View source for YAUR: Yet Another URI Router - Technical Documentation

Comprehensive technical documentation for the URI Router (YAUR - Yet Another URI Router). This documentation will be suitable for developers who need to understand how the system works and how to write routing rules.

{{toc numerate=1}}

=== Overview ===

**YAUR** (Yet Another URI Router) is a lightweight, rule-based URI routing engine designed for the WackoWiki platform. It processes incoming HTTP requests and dispatches them to appropriate handlers by matching URI patterns against a sequence of rules defined in a configuration file.

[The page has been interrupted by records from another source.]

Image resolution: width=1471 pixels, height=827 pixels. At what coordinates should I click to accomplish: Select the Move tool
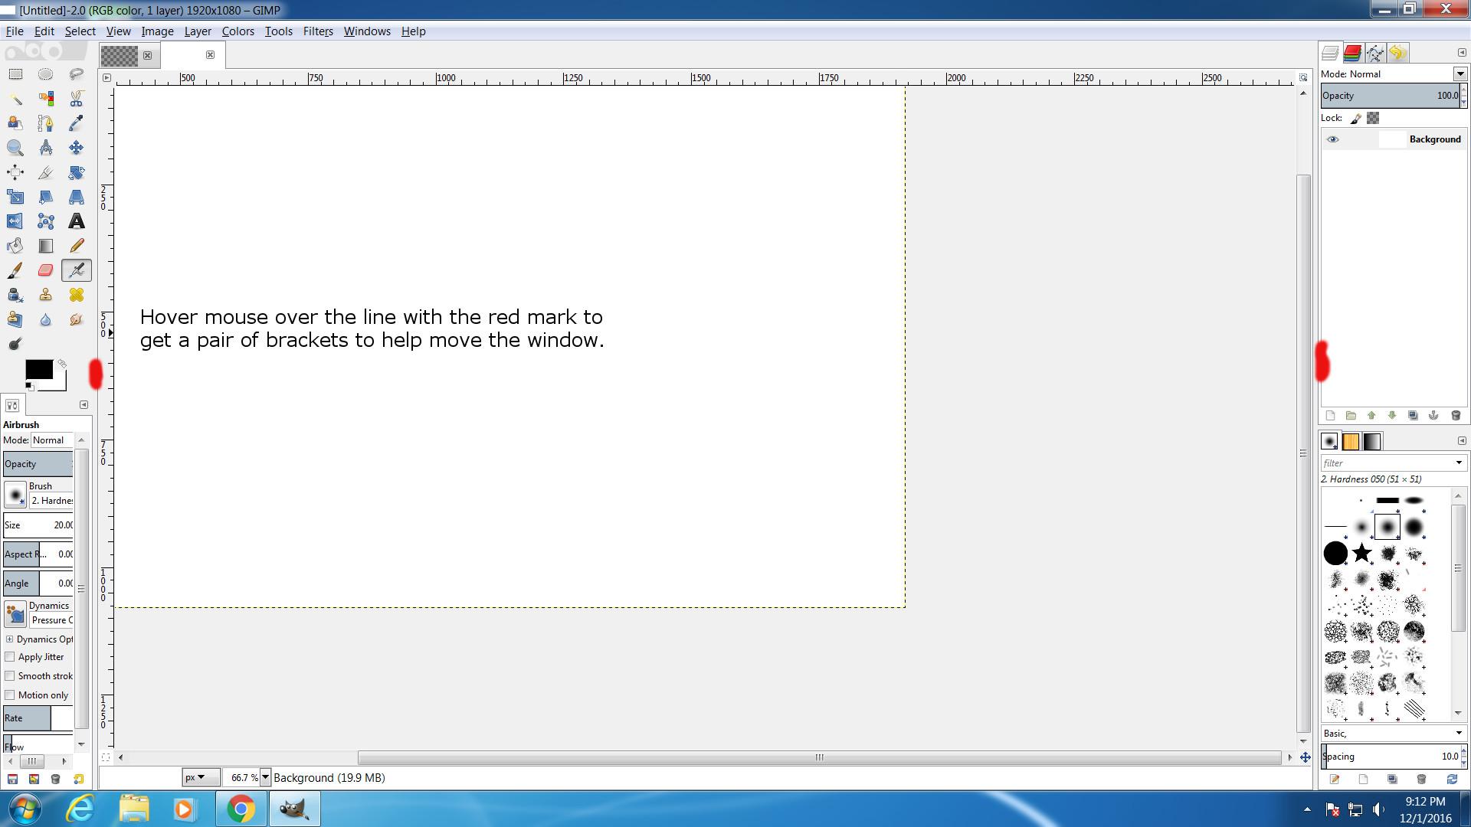click(76, 148)
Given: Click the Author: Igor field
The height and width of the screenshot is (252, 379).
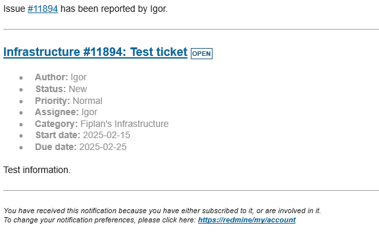Looking at the screenshot, I should pos(61,78).
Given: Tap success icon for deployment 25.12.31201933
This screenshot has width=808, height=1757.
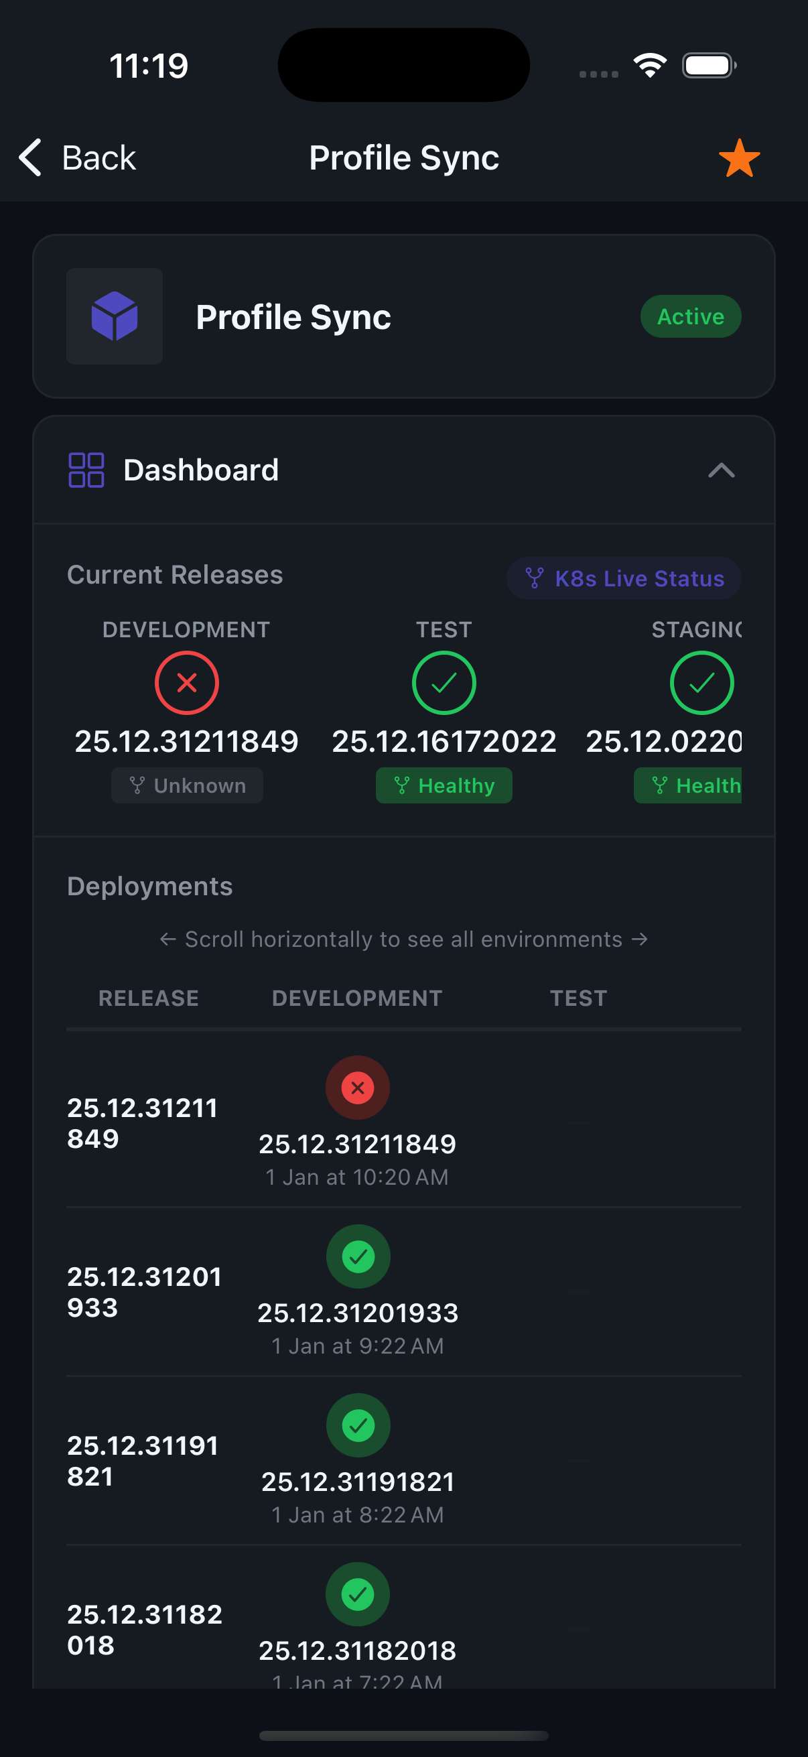Looking at the screenshot, I should [357, 1256].
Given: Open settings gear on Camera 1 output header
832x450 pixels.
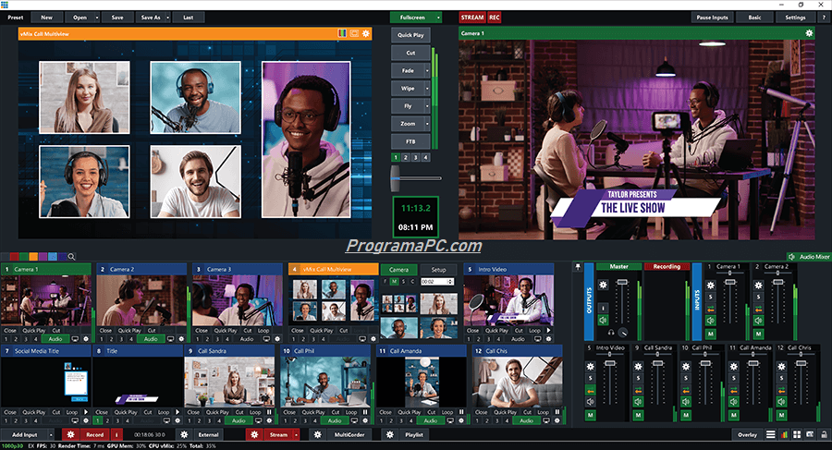Looking at the screenshot, I should (810, 32).
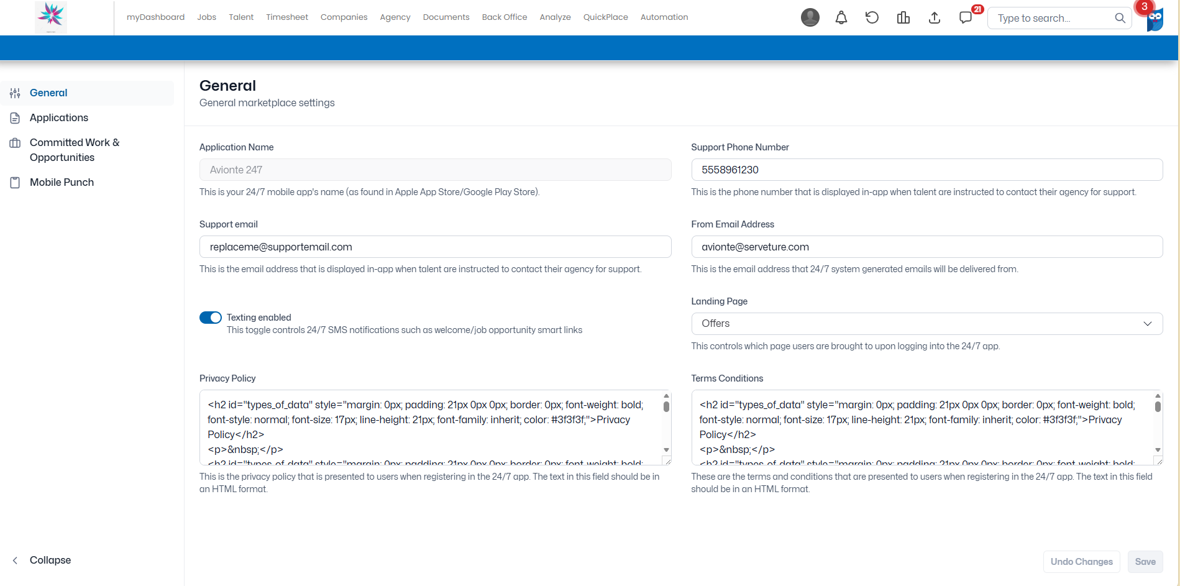
Task: Click the search magnifier icon
Action: pos(1120,18)

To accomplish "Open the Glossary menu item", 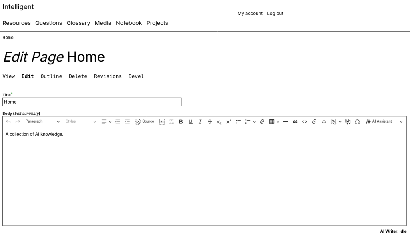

==== Key Characteristics ====
  - **Rule-based processing**: Sequential evaluation of regex patterns against incoming URIs
  - **Flexible variable system**: Supports URL parameters, HTTP globals, and local variables
  - **Pattern matching and substitution**: Extract parts of URIs and assign them to variables
  - **Caching support**: Configuration is cached for performance optimization
  - **Control flow**: Support for conditional routing with explicit success/failure markers

====Design Philosophy====

The router operates on a simple principle: iterate through rules sequentially until one matches, execute all associated actions, and if successful, determine the next step (continue, jump, or terminate).


=== Architecture ===

==== Request Processing Pipeline ====

%%
HTTP Request
    ↓
1. Extract URI and HTTP metadata (_uri, _method, _rewrite, _tls)
    ↓
2. Initialize routing environment with variables
    ↓
3. Iterate through config rules sequentially
    ↓
4. For each rule:
   a) Match regex against current _uri
   b) If match: populate variables from match groups
   c) Execute actions sequentially
   d) If action succeeds: continue to next action
   e) If action fails: discard all changes, try next rule
   f) If _ok! executed: terminate routing successfully
   g) If _next! executed: skip to next regex rule
    ↓
5. Backpatch successful changes into HTTP superglobals
    ↓
6. Return routing result with extracted parameters
%%

====Component Stack====
  1. **Configuration Parser** (##read_config()##): Processes router.conf file
    - Expands macros
    - Validates regex patterns
    - Compiles action specifications
  2. **Routing Engine** (##route()##): Main routing loop
    - Pattern matching
    - Variable substitution
    - Action execution
    - Backtracking on failure
  3. **Variable System** (##parse_var()##): Manages variable namespace
    - Regex match groups ($0-$9)
    - Sub-match groups ($a-$j)
    - HTTP superglobals (G*/P*/S*)
    - Local variables


=== Core Concepts ===

==== Rules ====

A rule is a complete routing definition consisting of a regex pattern and zero or more actions:

%%
regex [action1] [action2] [actionN]
%%

**Characteristics:**
  - Rules are processed in order
  - A regex pattern must match for actions to execute
  - If any action fails, all changes from that line are discarded
  - Continuation lines (starting with whitespace) share the same regex

==== Matches and Sub-matches ====

When a regex pattern matches:
  - **Main match groups** ($0-$9): Captured by the main regex
  - $0: Complete match
  - $1-$9: Capture groups from (...)
  - **Sub-match groups** ($a-$j): Captured by pattern-matching actions (~)
  - Used only when a pattern matching operator succeeds

====Variables====

Three variable scopes exist:
  1. **Regex matches**: ##$0##, ##$1##, ..., ##$9##
  2. **Sub-matches**: ##$a##, ##$b##, ..., ##$j##
  3. **Named variables**:
    - ##Gvar##: $_GET['var']
    - ##Pvar##: $_POST['var']
    - ##Svar##: $_SERVER['var']
    - ##var##: Local variable in router namespace


=== Routing Configuration ===

====File Structure====

The ##router.conf## file contains:

  1. **Comments**: Lines starting with ##//## or ##### are ignored
  2. **Macro definitions**: ##define {name} pattern##
  3. **Rules**: ##regex [actions...]##
  4. **Continuation lines**: Lines starting with whitespace (common regex)

==== Macro System ====

Macros are text substitutions that expand during configuration parsing.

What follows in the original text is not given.